Good things come slowly, especially in long-distance running. 

If you are new or resuming running after a long time, do not try to run very long distances. Keep the process slow and gradually build up the running phase and endurance. 

We see many people trying too hard in their initial days of running, eventually causing them to quit the training just because of overtraining or injuries. 

A short run is better than no run! 

3. The Run-Walk Method

One thing that most beginners don't realize, a running session does not need to be a continuous process. 

Total beginners should start by walking for 20-30 minutes, this will help you get into the habit of some aerobic activity. Once you get very comfortable with daily walks, you can introduce running to the schedule. 

For the total beginner, start by running for a minute and then two minutes walk, repeat the process five-ten times. Gradually, you can increase your running time and reduce your walk time. 

One thing that you need to understand, walking in between your running session is not cheating, even expert runners take breaks to catch their breath. 

4. Don't Run Every Day

 

Running at first is quite stressful on your lower body — your calves and ankles might require more time to recover. 

Run on alternate days, and walk on the rest days. This will allow your body to adapt to a new fitness regime. People who try to run every day are more likely to suffer from shin splints and ankle strain — take it easy on body and mind. 

5. Optimize the Recovery

People get too concerned about their protein intake when they train for muscle gain, but the same people get careless about the nutritional requirements when they start running. Just because you are running doesn't mean your body does not need protein. A scoop of whey protein within 30 minutes of a workout can enhance recovery and reduce muscle breakdown. 

Emphasize proper fueling of your body. Eat protein-rich meals, and get ample rest. Your body will lose its vital minerals and vitamins through sweating — Make sure you take a good multivitamin to restore all the lost micronutrients. 

6. Prevent Overtraining

Life is like running, don't worry about what others are doing — run at your own pace

You can not achieve 12-week progress in four weeks. Reach out to a running expert to help you plan your runs. Ensure you are not overtraining your body just to increase the running mileage. 

7. Do not Neglect Strength Training

This is something that many people miss out on. Many people who get into running want to lose weight — so they avoid all sorts of strength training. 

Strength training regularly will improve your running mileage and speed. Bodyweight squats, lunges, jump squats, leg raises, single-leg glute bridges and single-leg Romanian deadlifts are just enough to improve lower body strength; do pull-ups and pushups for upper body conditioning. Strength training twice or thrice a week will provide a visible difference in your running skills. 

8. Join a Community

One of the best ways to keep the motivation up is to join a community. Training with like-minded people will help you stay consistent with training. Plus, you will be able to learn a lot from their journey. 

9. Focus on Time Instead of Distance

Running at a super slow speed does feel embarrassing, but every seasoned runner has gone through that phase of life. It's important to concentrate on your running time instead of the distance or speed. 

Longer run time will make your body adapt to the routine — your tendons and ligaments will get used to prolonged stress.

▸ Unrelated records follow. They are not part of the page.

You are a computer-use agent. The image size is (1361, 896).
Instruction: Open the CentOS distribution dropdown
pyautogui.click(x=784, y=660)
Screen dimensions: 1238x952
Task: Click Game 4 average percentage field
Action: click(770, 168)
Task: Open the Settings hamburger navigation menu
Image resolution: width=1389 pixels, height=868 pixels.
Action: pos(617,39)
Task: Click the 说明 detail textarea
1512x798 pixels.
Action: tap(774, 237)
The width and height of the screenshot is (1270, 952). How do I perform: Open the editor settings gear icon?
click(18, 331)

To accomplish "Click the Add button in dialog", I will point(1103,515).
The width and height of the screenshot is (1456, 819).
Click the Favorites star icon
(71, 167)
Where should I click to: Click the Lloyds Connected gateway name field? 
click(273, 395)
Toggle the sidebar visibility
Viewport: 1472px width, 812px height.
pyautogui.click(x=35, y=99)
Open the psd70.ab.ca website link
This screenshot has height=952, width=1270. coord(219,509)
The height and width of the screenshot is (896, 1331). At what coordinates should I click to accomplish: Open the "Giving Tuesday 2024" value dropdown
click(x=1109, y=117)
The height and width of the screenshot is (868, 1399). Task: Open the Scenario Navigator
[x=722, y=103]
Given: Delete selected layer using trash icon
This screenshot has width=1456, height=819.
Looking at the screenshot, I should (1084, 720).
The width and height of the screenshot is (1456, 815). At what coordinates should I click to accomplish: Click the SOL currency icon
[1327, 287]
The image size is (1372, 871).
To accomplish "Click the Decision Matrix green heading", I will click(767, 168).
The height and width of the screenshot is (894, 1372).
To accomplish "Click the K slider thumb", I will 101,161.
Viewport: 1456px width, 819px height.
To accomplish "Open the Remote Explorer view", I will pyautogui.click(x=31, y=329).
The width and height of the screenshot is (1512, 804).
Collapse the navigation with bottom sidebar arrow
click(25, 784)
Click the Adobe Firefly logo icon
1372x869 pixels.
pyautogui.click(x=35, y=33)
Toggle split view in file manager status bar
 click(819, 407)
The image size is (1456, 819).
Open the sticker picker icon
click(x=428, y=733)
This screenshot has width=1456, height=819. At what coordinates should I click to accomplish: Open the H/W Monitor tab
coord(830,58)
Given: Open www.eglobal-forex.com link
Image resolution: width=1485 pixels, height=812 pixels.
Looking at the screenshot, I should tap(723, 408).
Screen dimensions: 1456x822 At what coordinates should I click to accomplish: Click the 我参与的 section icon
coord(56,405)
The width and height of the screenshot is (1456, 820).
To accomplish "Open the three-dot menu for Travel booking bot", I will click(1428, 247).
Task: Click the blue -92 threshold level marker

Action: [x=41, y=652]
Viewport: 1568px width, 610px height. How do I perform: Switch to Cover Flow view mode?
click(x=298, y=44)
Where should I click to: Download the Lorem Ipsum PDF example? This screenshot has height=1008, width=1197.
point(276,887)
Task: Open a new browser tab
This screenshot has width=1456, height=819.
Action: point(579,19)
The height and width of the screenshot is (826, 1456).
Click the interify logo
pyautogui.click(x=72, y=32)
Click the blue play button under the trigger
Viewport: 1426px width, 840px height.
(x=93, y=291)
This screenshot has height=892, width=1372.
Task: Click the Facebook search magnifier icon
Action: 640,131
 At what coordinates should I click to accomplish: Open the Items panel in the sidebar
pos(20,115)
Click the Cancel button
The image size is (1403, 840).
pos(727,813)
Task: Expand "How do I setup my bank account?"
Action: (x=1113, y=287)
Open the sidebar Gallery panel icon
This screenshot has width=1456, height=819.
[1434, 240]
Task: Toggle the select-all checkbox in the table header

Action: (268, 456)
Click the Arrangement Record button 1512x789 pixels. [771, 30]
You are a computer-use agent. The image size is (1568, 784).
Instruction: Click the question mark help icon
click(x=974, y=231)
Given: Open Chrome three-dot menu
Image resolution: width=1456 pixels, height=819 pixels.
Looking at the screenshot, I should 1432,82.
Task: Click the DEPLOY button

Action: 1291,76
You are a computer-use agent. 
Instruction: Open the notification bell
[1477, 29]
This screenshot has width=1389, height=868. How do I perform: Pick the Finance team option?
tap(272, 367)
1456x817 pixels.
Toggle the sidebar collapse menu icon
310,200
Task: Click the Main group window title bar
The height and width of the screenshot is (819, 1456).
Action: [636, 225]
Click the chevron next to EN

Once you get comfortable running for longer durations, then you can start focusing on the speed. 

10. Get a Good Running Coach

Thinking “coaches are for pro athletes” is the biggest myth. If you are serious about being a good runner, getting in touch with a running coach is a sure shot to success. 

A coach is an area expert who will help you cope with the difficulties and assist you in every possible way. A good coach will improve your running form and help you plan your runs to improve progressively. 

Wrapping Up

You should know the subtle difference between warm-up and stretch! 

A warmup is intended to get the blood flowing and to improve muscle activation and should be performed before training. On the other hand, static stretching should be performed as a post-workout drill, and it helps you reduce muscle stiffness and lactic buildup.